**WORK TO COMPLETE:** Return all of the listing word for word; the pictures stay out.

◇ ◇ ◇ ◇ ◇ ◇ ◇

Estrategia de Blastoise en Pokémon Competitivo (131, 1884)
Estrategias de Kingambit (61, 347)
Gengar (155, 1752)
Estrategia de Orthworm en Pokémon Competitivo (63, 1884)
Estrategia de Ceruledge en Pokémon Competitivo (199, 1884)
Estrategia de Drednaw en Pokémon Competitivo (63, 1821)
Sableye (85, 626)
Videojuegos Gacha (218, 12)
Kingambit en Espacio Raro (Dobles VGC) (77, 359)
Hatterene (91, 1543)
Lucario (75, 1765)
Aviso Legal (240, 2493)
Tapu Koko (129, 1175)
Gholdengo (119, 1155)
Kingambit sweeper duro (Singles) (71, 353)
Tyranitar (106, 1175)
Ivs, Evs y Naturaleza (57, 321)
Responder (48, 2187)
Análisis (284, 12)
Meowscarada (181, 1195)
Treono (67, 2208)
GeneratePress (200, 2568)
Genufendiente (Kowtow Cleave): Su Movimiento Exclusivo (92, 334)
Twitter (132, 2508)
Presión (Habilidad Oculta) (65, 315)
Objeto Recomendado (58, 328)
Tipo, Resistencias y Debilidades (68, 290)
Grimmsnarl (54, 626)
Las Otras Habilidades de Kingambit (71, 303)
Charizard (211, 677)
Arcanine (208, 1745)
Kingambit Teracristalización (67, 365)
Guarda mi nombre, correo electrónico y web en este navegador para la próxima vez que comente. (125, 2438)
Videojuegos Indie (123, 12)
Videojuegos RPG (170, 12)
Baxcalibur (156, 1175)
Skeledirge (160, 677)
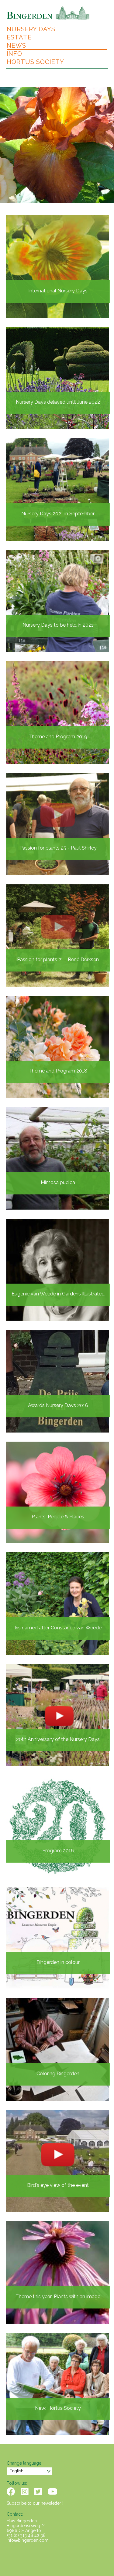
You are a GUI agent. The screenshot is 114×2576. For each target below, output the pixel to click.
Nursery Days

◇ ◇ ◇ ◇ ◇ ◇ ◇

**EXPECTED ANSWER:**
Estrategia de Blastoise en Pokémon Competitivo (131, 1884)
Estrategias de Kingambit (61, 347)
Gengar (155, 1752)
Estrategia de Orthworm en Pokémon Competitivo (63, 1884)
Estrategia de Ceruledge en Pokémon Competitivo (199, 1884)
Estrategia de Drednaw en Pokémon Competitivo (63, 1821)
Sableye (85, 626)
Videojuegos Gacha (218, 12)
Kingambit en Espacio Raro (Dobles VGC) (77, 359)
Hatterene (91, 1543)
Lucario (75, 1765)
Aviso Legal (240, 2493)
Tapu Koko (129, 1175)
Gholdengo (119, 1155)
Kingambit sweeper duro (Singles) (71, 353)
Tyranitar (106, 1175)
Ivs, Evs y Naturaleza (57, 321)
Responder (48, 2187)
Análisis (284, 12)
Meowscarada (181, 1195)
Treono (67, 2208)
GeneratePress (200, 2568)
Genufendiente (Kowtow Cleave): Su Movimiento Exclusivo (92, 334)
Twitter (132, 2508)
Presión (Habilidad Oculta) (65, 315)
Objeto Recomendado (58, 328)
Tipo, Resistencias y Debilidades (68, 290)
Grimmsnarl (54, 626)
Las Otras Habilidades de Kingambit (71, 303)
Charizard (211, 677)
Arcanine (208, 1745)
Kingambit Teracristalización (67, 365)
Guarda mi nombre, correo electrónico y web en este navegador para la próxima vez que comente. (125, 2438)
Videojuegos Indie (123, 12)
Videojuegos RPG (170, 12)
Baxcalibur (156, 1175)
Skeledirge (160, 677)
You are a GUI agent. The screenshot is 114×2576. For each target below, output the pixel to click.
Nursery Days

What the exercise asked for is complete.